Zu erledigen:
Wie viele Jahre lang hat Paul Sailer laut dem Interview mit ihm Jazzschlagzeug studiert? Nenne bitte die Zahl.

Paul Sailer
Ihr seid seit 2008 als My Glorious aktiv. Mit der Zeit so aktiv, dass du irgendwann vor der Entscheidung gestanden bist: Studium oder Band. Es scheint die richtige Entscheidung gewesen zu sein…
Ich habe vier Jahre lang Jazzschlagzeug studiert und als es mit My Glorious bergauf gegangen ist, war nicht mehr viel Zeit für das Studium übrig. Ich hätte eineinhalb Jahre lang noch alles andere liegen und stehen lassen müssen und mich noch viel mehr auf Jazz einlassen müssen, um es gut abzuschließen. Es war eine schwere Entscheidung, muss ich sagen. Es gibt ja auch Eltern, die sagen, man sollte etwas zu Ende bringen. (lacht) Was ich aber auch verstehen kann, ich habe mir das natürlich selbst auch gedacht. Noch dazu habe ich davor ein Jahr lang etwas anderes studiert und erst dann mit dem Jazzschlagzeugstudium begonnen. Für mich war die Entscheidung, Musik zum Beruf zu machen eine schwierige. Es gibt viele Menschen, die irgendwann im Leben bereuen, vor Jahren nicht mutiger gewesen zu sein. Ich wollte damals mutig sein.
Aber es ist ja in Österreich nicht allzu leicht, als Musiker sein Brot zu verdienen. Es gibt schon Dinge, die hierzulande gut gehen – Unterrichten zum Beispiel. Es gibt Lehrer, die haben eine Stelle und leben gut davon. Ich habe selber auch unterrichtet, habe aber immer gewusst, dass ich nicht der Lehrer bin. Ich wollte Konzerte spielen, Alben aufnehmen und unterwegs sein. – Also eigentlich wollte ich einfach eine Welttournee machen, so schaut’s aus. (lacht) Den Traum muss man behalten, einfach zufällig wird’s nicht passieren. Jedenfalls bin ich erst mit der Zeit draufgekommen, dass mir das Musikmachen und vor allem der Moment, in dem es passiert, das Wichtigste ist. Zu wissen, dass man nicht der geborene Lehrer ist, kann auch wichtig sein, statt sich damit herumzuplagen und vielleicht auch für die Schüler eine Last zu sein. Ich habe nicht ungern unterrichtet, aber es ist nicht meine größte Leidenschaft.
Wie hat sich deine größte Leidenschaft, das Spielen, denn ursprünglich entwickelt?

Gespeicherte Dateneinträge:
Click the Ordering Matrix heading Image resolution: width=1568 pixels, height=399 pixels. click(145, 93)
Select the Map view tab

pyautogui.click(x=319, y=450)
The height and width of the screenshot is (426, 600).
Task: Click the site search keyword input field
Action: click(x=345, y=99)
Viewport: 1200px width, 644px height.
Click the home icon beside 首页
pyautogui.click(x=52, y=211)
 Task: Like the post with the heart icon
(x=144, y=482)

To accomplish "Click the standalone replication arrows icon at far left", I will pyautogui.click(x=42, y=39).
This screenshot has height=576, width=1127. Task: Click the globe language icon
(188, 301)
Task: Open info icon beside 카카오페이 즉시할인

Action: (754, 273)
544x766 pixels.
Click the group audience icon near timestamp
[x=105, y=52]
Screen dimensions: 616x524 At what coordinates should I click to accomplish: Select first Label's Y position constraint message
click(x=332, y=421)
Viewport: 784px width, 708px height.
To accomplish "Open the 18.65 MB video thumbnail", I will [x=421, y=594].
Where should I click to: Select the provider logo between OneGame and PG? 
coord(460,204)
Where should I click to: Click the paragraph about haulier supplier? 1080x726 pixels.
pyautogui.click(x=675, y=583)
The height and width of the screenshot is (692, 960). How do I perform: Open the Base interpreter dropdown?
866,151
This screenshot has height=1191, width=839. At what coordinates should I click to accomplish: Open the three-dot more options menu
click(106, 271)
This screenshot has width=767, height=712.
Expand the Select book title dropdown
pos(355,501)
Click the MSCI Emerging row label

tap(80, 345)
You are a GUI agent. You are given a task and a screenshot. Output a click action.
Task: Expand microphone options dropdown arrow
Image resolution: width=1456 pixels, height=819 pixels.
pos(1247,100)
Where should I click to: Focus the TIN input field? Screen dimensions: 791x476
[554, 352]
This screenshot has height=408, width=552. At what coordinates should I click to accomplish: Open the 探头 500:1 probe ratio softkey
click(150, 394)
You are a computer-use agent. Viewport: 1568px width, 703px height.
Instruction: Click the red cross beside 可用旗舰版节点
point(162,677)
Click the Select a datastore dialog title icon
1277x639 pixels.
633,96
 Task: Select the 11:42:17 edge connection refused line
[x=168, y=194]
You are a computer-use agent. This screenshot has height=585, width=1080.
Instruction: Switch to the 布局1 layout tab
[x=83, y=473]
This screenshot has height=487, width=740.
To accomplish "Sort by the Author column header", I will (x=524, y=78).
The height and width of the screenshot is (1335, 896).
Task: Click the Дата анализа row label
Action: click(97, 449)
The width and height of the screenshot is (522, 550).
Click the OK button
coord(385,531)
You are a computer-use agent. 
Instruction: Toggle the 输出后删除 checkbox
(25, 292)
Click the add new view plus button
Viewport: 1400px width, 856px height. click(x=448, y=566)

Schriftliche Antwort:
Vier Jahre lang.